The single biggest tax difference between a 1099 contractor and a W2 employee comes down to one number: 15.3%. That is the self-employment tax — the contractor's share of Social Security and Medicare — and it is paid entirely by the contractor on their net business income.
Withholding vs. self-payment
W2 employees see federal income tax, Social Security, and Medicare withheld from every paycheck. The employer pays half of FICA (7.65%) on their behalf. 1099 contractors receive their income gross. They are responsible for quarterly estimated tax payments and the full 15.3% SE tax on the first $184,500 of net earnings (2026 Social Security wage base), with the 2.9% Medicare portion continuing above that threshold.
Business deductions change the math
A W2 employee generally cannot deduct unreimbursed work expenses. A 1099 contractor reports business expenses on Schedule C, directly reducing the income that gets taxed. Common deductions include home office, mileage, equipment, software, insurance, and the deductible half of SE tax. A contractor with $100,000 of gross revenue and $20,000 of legitimate expenses is taxed on $80,000 — a meaningful difference.

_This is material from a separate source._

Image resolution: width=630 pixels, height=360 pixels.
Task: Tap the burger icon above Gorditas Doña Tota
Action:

Retirement contributions favor the contractor
1099 contractors have access to a Solo 401(k) ($23,500 employee deferral for 2026 plus up to 25% employer profit-sharing) or a SEP IRA (up to 25% of net adjusted earnings, capped at $70,000). These limits dwarf the contribution caps available to most W2 employees, which is one of the most underused tax-planning tools for self-employed individuals.
The bottom line
Per dollar of gross income, a W2 is simpler. Per dollar of net tax paid on the same revenue, a thoughtfully structured 1099 contractor — especially one who later elects S-Corp status — frequently comes out ahead. The right answer depends on income level, expenses, benefits, and how much complexity you are willing to manage.